** Opening Information provided block **
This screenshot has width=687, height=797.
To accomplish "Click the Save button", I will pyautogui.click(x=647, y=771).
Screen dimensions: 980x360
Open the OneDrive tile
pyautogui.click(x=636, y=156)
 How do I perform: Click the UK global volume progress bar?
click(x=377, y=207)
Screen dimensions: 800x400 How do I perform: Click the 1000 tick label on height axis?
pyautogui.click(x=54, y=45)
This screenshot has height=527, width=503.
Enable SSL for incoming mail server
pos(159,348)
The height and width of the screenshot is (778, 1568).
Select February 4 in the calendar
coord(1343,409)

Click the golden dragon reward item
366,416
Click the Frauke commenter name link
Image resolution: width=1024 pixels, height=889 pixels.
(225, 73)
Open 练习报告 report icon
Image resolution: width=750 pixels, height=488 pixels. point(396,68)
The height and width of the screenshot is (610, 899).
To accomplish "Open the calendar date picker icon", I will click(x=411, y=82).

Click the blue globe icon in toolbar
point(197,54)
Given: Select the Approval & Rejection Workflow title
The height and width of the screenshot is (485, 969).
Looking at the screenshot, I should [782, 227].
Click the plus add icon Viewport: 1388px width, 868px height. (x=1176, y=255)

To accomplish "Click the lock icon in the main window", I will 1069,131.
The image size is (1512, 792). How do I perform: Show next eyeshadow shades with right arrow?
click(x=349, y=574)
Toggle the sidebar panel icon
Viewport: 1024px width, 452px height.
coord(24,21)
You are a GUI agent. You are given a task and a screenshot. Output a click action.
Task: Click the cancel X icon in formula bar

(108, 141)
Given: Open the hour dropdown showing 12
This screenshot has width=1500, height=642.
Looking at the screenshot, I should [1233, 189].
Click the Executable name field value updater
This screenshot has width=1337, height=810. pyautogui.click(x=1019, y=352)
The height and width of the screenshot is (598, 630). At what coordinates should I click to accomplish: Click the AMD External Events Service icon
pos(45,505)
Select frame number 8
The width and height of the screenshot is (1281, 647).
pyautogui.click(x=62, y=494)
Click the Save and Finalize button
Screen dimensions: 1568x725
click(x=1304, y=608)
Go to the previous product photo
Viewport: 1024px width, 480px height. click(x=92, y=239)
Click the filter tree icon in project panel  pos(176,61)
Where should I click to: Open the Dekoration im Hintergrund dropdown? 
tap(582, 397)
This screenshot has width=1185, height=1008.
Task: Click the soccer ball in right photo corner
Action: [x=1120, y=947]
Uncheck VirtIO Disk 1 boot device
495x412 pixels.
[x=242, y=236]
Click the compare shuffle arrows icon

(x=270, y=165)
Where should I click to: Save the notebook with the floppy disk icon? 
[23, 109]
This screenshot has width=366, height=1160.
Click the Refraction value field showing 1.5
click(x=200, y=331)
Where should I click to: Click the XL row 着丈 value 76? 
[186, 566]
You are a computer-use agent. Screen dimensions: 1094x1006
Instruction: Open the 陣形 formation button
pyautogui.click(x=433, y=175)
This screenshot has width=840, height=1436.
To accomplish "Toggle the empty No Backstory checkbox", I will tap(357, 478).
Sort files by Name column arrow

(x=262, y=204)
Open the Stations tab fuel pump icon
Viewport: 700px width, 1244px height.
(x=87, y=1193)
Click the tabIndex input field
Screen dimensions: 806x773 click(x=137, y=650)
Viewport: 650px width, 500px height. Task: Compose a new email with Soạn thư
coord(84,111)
** Closing Information provided block **
From the first line to the last, please write out the entries exactly.

This screenshot has width=687, height=797.
To accomplish "Click the Save button", I will pyautogui.click(x=647, y=771).
Screen dimensions: 980x360
Open the OneDrive tile
pyautogui.click(x=636, y=156)
 How do I perform: Click the UK global volume progress bar?
click(x=377, y=207)
Screen dimensions: 800x400 How do I perform: Click the 1000 tick label on height axis?
pyautogui.click(x=54, y=45)
This screenshot has height=527, width=503.
Enable SSL for incoming mail server
pos(159,348)
The height and width of the screenshot is (778, 1568).
Select February 4 in the calendar
coord(1343,409)

Click the golden dragon reward item
366,416
Click the Frauke commenter name link
Image resolution: width=1024 pixels, height=889 pixels.
(225, 73)
Open 练习报告 report icon
Image resolution: width=750 pixels, height=488 pixels. point(396,68)
The height and width of the screenshot is (610, 899).
To accomplish "Open the calendar date picker icon", I will click(x=411, y=82).

Click the blue globe icon in toolbar
point(197,54)
Given: Select the Approval & Rejection Workflow title
The height and width of the screenshot is (485, 969).
Looking at the screenshot, I should [782, 227].
Click the plus add icon Viewport: 1388px width, 868px height. (x=1176, y=255)

To accomplish "Click the lock icon in the main window", I will 1069,131.
The image size is (1512, 792). How do I perform: Show next eyeshadow shades with right arrow?
click(x=349, y=574)
Toggle the sidebar panel icon
Viewport: 1024px width, 452px height.
coord(24,21)
You are a GUI agent. You are given a task and a screenshot. Output a click action.
Task: Click the cancel X icon in formula bar

(108, 141)
Given: Open the hour dropdown showing 12
This screenshot has width=1500, height=642.
Looking at the screenshot, I should [1233, 189].
Click the Executable name field value updater
This screenshot has width=1337, height=810. pyautogui.click(x=1019, y=352)
The height and width of the screenshot is (598, 630). At what coordinates should I click to accomplish: Click the AMD External Events Service icon
pos(45,505)
Select frame number 8
The width and height of the screenshot is (1281, 647).
pyautogui.click(x=62, y=494)
Click the Save and Finalize button
Screen dimensions: 1568x725
click(x=1304, y=608)
Go to the previous product photo
Viewport: 1024px width, 480px height. click(x=92, y=239)
Click the filter tree icon in project panel  pos(176,61)
Where should I click to: Open the Dekoration im Hintergrund dropdown? 
tap(582, 397)
This screenshot has width=1185, height=1008.
Task: Click the soccer ball in right photo corner
Action: [x=1120, y=947]
Uncheck VirtIO Disk 1 boot device
495x412 pixels.
[x=242, y=236]
Click the compare shuffle arrows icon

(x=270, y=165)
Where should I click to: Save the notebook with the floppy disk icon? 
[23, 109]
This screenshot has width=366, height=1160.
Click the Refraction value field showing 1.5
click(x=200, y=331)
Where should I click to: Click the XL row 着丈 value 76? 
[186, 566]
You are a computer-use agent. Screen dimensions: 1094x1006
Instruction: Open the 陣形 formation button
pyautogui.click(x=433, y=175)
This screenshot has width=840, height=1436.
To accomplish "Toggle the empty No Backstory checkbox", I will tap(357, 478).
Sort files by Name column arrow

(x=262, y=204)
Open the Stations tab fuel pump icon
Viewport: 700px width, 1244px height.
(x=87, y=1193)
Click the tabIndex input field
Screen dimensions: 806x773 click(x=137, y=650)
Viewport: 650px width, 500px height. Task: Compose a new email with Soạn thư
coord(84,111)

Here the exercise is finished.